Fenomena ini, memang menarik geliat saya untuk memahami dengan betul dari hal-hal yang sifatnya “Negasi” terhadap suatu objek yang paling sederhana. Kenapa mereka bisa berubah? Apakah dari film yang mereka tonton, pengajian yang mereka sering kunjungi atau bacaan yang mereka sukai. Bahkan seleksi relasi sosial yang mereka geluti di kampus.
Kesadaran untuk melihat kembali terkait fenomena hijrah ini lahir ketika segenap civitas akademika yang terasa abai atau bahkan menganggap fenomena ini merupakan hal yang biasa saja. Bagaimana banyaknya para peneliti yaitu para dosen yang menyimpulkan bahwa, mereka tidak memiliki unsur-unsur ideologi radikal atau anti-NKRI. Karena sample menunjukkan dari semua respondents menjawab, fenomena tersebut “Hanya” sebuah fashion semata dan tidak ada unsur-unsur ideologis. Sehingga segenap civitas akademika menyimpulkan sebuah rambu-rambu hijau “Rasa aman”. Sehingga kampus tidak lagi memerhatikan terus fenomena ini atau bahkan memantau secara intensif dari pergerakan sehari-hari.

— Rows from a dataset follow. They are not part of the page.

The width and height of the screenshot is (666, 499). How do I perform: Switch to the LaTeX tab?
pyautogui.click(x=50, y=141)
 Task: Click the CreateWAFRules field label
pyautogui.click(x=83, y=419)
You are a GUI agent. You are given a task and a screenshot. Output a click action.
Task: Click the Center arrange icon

Padahal, lahirnya kesadaran untuk berpenampilan ini dan itu timbul dari sebuah hasrat dan hasrat itu tumbuh dari sesuatu yang dianggap sebagai contoh. Tentu sangatlah jelas, jika mereka-mereka ini berubah secara penampilan karena ada yang ingin dicontoh atau karena ada ajakan dari pihak pertama ketika pergi ke pengajian dengan berbagai tahap doktrin misalnya. Besar sebuah pemahaman bahwa ini adalah sebuah ideologi yang terurai yang pertama kali ditampilkan adalah perihal penampilan.

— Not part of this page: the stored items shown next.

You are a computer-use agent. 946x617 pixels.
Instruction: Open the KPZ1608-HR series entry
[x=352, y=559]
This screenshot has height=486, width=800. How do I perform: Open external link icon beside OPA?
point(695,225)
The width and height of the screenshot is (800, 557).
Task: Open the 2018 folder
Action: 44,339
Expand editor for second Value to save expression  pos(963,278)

Karena kecurigaan saya terletak kepada “Wajah ganda” yang ditampilkan. Seolah mereka tidak mengemban sebuah ideologi atau prinsip. Tetapi sebetulnya mereka berusaha untuk menutupi satu prinsip. Agar tidak terjamah suaranya, tindakannya atau bahkan lagaknya yang besar kemungkinan akan ketahuan jika terang-terangan. Sehingga mereka menutupinya agar kampus bisa menjadi “Ladang subur” penyebaran paham-paham radikalisme atau intoleransi sekalipun tanpa suara dan perilaku. Tetapi memainkan wajah ganda untuk bersifat biasa-biasa saja tetapi konsisten menakar paham-paham radikalisme dan intoleransi.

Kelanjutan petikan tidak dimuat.